__Tasks to complete__
1: In the passage on Outlaw Star's reception, at what position did Josh Pool of IGN rank Outlaw Star on the "Top Ten Anime Themes and Soundtracks of All-Time"?
2: Proceed with the passage on Outlaw Star's reception, picking up after its final sentence.

__Document extract__

Critical reception for the plot of Outlaw Star has been mixed. Churosh found that though the series features many clichés of 1990's science fiction anime, Outlaw Star manages to transcend them as well. "Maybe it doesn't go anywhere that other series haven't already been", the reviewer stated. "But boy, does it have a damn good time getting there." Upatkoon observed that the plot "[takes] off with a bang at the beginning" and then begins to drag. Keith Dawe of Animerica also noted this about the anime's pacing, stating that even as the first few episodes do well to begin the narrative, the show's writers rely too heavily on inertia to advance it. He went on to remark that the series suffers from "unfocused scripting" and that "one has to endure the occasional cheesy episode to reap the rewards of a show that is clever, pragmatic and amusing". However, Dawe did regard the English script writing and voice acting, and called the over-the-top introductory narration for each episode a reminder that the show should be enjoyed for what it was. Owens commented that the plot will not seem very original, but that it does seem to have direction, despite said direction not being very clear.

Outlaw Star has received very modest commercial success and miscellaneous viewer recognition. The initial shipment of the manga's first volume sold out nationwide in Japan. According to Morning Star Studio's English website, the Outlaw Star manga has sold 250,000 copies, though the anime series was less successful. The Outlaw Star television series was aired in Japan during a late night timeslot because it was not likely to obtain more than one or two percent viewership like prime time shows. Outlaw Star was voted as the 20th best anime of 1999 in the Japanese Animage Anime Grand Prix. During a summer 2001 online poll to determine which show would return to Toonami, Outlaw Star received approximately two-thirds of the more than 150,000 votes cast. In August 2002, Cartoon Network announced that the late-night Adult Swim Outlaw Star received a Nielsen rating of 0.9, up 125 percent for that same time slot and a delivery of 414,000, up 135 percent for the 18–34 age range. The Outlaw Star Complete Collection was the 21st best-selling anime DVD in the United States in 2006 and the 25th in 2007. In 2012, Bandai's North American division, Bandai Entertainment, listed Outlaw Star as one of its top five most successful anime properties. Josh Pool of IGN listed Outlaw Star at number six on its "Top Ten Anime Themes and Soundtracks of All-Time", noting a stark polarity between the opening and ending themes.

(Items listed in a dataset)
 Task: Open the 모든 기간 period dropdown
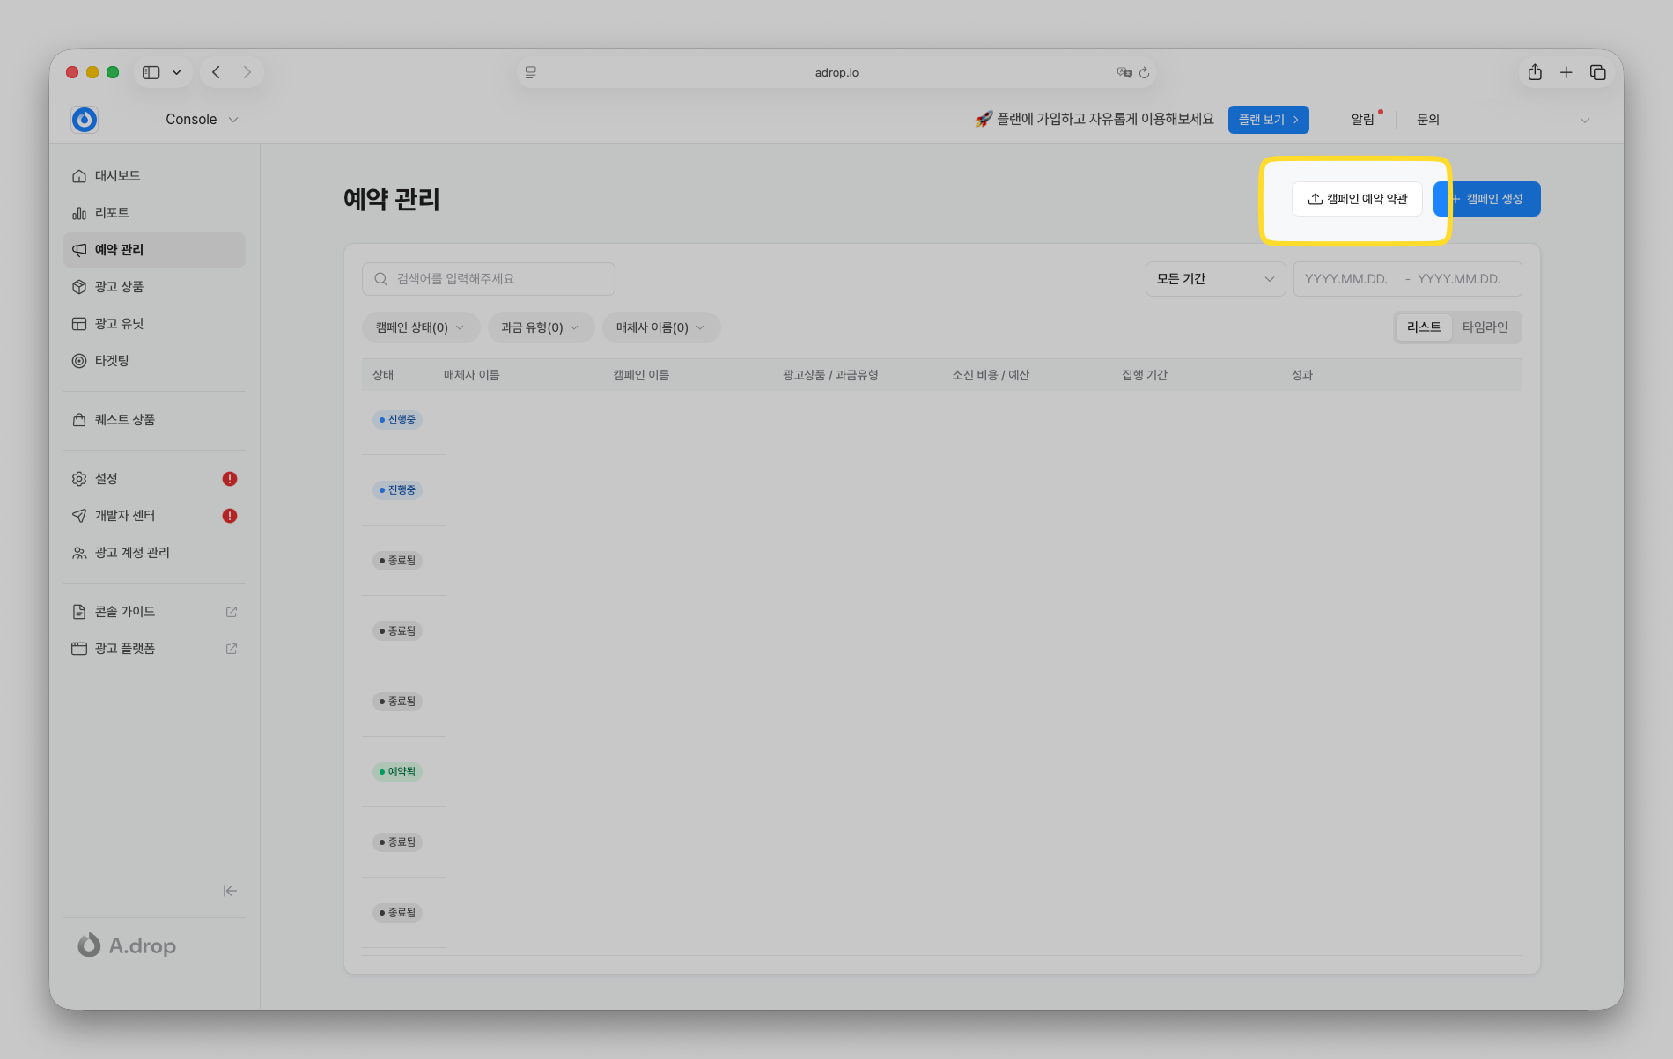click(1214, 279)
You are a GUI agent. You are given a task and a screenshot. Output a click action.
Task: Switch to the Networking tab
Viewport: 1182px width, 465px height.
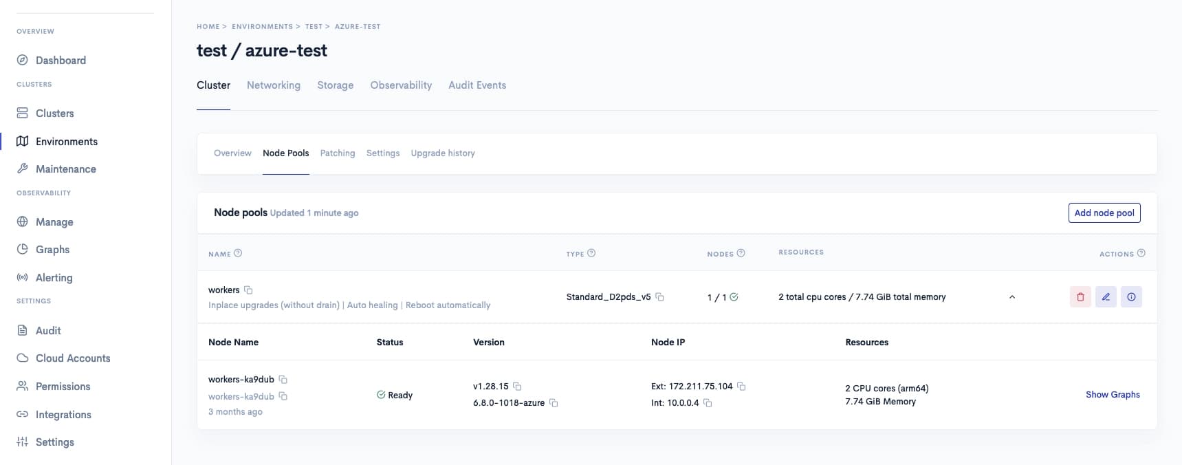pyautogui.click(x=273, y=85)
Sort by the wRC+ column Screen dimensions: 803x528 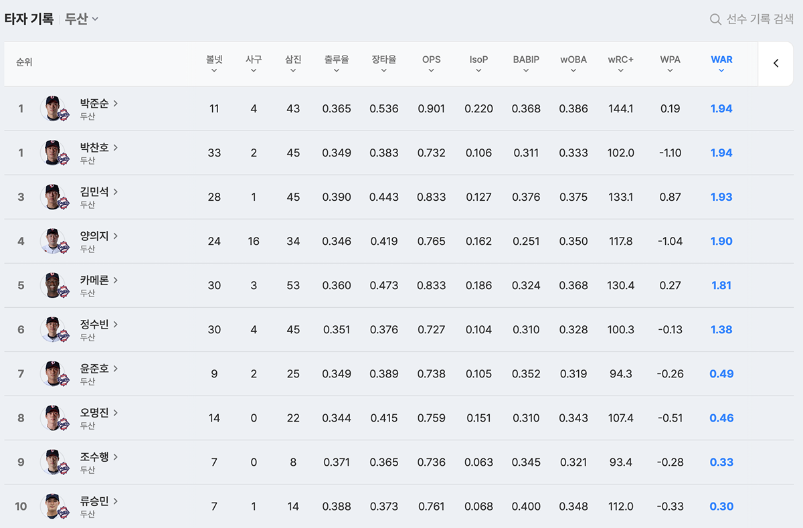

__Response list__
1: Number six.

2:
==Legacy==
In 1999, Sunrise produced a spin-off television series titled Angel Links (星方天使エンジェルリンクス, Seihō Tenshi Enjeru Rinkusu). Outlaw Star and Angel Links take place in the same universe; characters from both series appeared in an episode of Outlaw Star, but the two have little else in relation. Morning Star Studio also drafted a proposed sequel to Outlaw Star in the form of a single-episode OVA special titled Outlaw Star 2: Sword of Wind on its official website with character designs and a plot outline. Set three years after the events of Outlaw Star, it was to continue the adventures of Gene Starwind in his new starship named "Sword of Wind". Due to the lack of the franchise's popularity in Japan and the busy schedule of animation director Mitsuru Hongo, no production date was set. In October 2001, Takehiko Itō commented that his team only had static, preliminary plans for the sequel series and that they could perhaps continue the manga series in the future.